Ça nous semblait important avec l’équipe, parce qu’on sait que le temps de travail a une valeur. Et on souhaite que les candidat(e)s se sentent à l’aise pour se donner à fond, indique François de Kerret. Si on veut recruter des top talents, on ne peut pas leur demander d’investir 5h de leur temps gratuitement. Et prendre soin de ses candidats, c’est aussi envoyer un message fort sur la manière dont on traite ses équipes ».
Il précise dans les commentaires de sa publication que Zeffy utilise un cas fictif « donc jamais réutilisé comme étant du travail » et que le montant de rétribution est fixe, peu importe la performance des candidats. Et que le cas d’étude n’intervient qu’en 3e étape de recrutement, donc après deux premiers filtres.
« Un signal fort envoyé »
Une prise de parole qui suscite sans grande surprise un élan de commentaires positifs. « Super initiative ! Vraiment. J’ai récemment participé à deux processus de recrutement où l’on m’a demandé, en phase finale, de réaliser des études de cas très poussées. Au final, les postes ont été “annulés”… En revanche, les idées, elles, ont bien été exploitées. (…) Le respect doit être réciproque », mentionne Kathleen.

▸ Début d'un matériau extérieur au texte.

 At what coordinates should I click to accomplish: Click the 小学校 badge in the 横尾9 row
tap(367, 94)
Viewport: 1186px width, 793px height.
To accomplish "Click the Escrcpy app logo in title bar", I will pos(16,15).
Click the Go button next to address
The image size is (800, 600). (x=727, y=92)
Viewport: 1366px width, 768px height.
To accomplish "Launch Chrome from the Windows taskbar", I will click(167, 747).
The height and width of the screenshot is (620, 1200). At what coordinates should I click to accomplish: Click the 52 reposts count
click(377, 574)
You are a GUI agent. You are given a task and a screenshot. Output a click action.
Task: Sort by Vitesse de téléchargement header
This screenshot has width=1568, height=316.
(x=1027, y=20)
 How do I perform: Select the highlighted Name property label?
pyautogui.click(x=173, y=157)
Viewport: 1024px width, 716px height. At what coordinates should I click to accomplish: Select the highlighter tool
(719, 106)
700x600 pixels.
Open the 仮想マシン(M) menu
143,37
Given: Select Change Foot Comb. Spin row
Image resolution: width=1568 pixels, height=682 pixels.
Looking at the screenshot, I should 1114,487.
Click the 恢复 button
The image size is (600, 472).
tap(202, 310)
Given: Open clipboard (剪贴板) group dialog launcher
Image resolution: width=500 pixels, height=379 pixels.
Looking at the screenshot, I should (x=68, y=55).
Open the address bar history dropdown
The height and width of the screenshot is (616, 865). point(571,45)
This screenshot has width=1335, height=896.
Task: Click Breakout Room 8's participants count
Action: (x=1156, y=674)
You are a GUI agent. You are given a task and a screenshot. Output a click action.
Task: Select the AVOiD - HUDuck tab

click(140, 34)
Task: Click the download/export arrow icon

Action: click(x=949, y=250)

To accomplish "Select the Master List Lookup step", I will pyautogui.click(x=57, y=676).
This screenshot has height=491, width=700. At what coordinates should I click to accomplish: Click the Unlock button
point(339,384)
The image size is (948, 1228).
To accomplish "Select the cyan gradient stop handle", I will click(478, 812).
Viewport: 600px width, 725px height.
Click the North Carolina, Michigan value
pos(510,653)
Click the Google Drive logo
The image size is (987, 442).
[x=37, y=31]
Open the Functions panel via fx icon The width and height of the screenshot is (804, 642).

« Au-delà de la rémunération, c’est surtout le signal envoyé qui me paraît fort. La manière dont une organisation considère ses candidats en dit souvent long sur la façon dont elle considère ensuite ses collaborateurs », écrit Laurence.
Une démarche qui est (très) loin d’être la norme dans le monde du travail, même si elle n’est pas isolée pour autant. Le logiciel américain Buffer paie par exemple des candidats qui viennent passer une journée dans l’entreprise, à l’occasion d’un « Collaboration Day », afin de voir comment la personne fonctionne concrètement. Le fureteur américain DuckDuckGo indique également rémunérer ses tests (150$ pour le premier, 500$ pour le second).
Une goutte d’eau cependant dans un univers professionnel qui peine parfois à pleinement valoriser le temps passé des candidats. D’après l’étude « Processus de recrutement : 7 étapes clés pour engager les candidats », publiée en décembre 2023, la grande majorité des candidats (82 %) estiment ne pas recevoir une rétroaction assez importante à la suite d’un entretien de recrutement.
Par ailleurs, trois quart des répondants trouvent que les processus de recrutement s’étalent trop dans le temps… et 40 % ont même déjà renoncé à un poste qui les intéressait à cause de cette longueur !
La limite des 4 heures
Pire, selon une étude menée en Australie, 45 % des entreprises interrogées reconnaissent avoir réutilisé le travail produit par des candidats. Et plus de la moitié des candidats considèrent les études de cas non rémunérées comme injustes.
Ce qui amène la question de la frontière entre l’évaluation d’une personne et l’exploitation gratuite de son travail. Les réseaux sociaux regorgent de témoignages d’abus en ce genre.
Selon le logiciel de recrutement Join, en ligne avec les bonnes pratiques couramment évoquées, un exercice dépassant les quatre heures devrait être rémunéré. Cela améliore autant l’expérience candidat que la marque employeur de l’entreprise, tout en envoyant un signal positif au marché.